RECORD EXTRACTS section start
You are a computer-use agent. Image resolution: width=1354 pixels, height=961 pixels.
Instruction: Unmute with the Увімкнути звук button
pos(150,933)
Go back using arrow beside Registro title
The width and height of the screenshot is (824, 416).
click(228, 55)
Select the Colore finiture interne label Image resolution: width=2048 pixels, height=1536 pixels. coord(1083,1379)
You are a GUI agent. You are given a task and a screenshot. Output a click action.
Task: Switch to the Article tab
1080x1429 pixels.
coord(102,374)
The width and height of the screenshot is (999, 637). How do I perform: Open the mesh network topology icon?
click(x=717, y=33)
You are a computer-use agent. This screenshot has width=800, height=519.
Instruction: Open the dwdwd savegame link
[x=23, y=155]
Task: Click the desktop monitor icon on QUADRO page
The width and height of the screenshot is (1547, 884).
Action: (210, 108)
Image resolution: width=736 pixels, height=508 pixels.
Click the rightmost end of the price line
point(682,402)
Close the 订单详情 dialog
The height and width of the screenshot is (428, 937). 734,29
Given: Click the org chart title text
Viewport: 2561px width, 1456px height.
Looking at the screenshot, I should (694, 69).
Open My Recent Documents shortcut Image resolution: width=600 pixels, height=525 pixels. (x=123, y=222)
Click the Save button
RECORD EXTRACTS section end
(ABOUT THIS TASK): Show every line above in which the word "computer" occurs.

(WRITTEN RESPONSE):
You are a computer-use agent. Image resolution: width=1354 pixels, height=961 pixels.
You are a computer-use agent. This screenshot has width=800, height=519.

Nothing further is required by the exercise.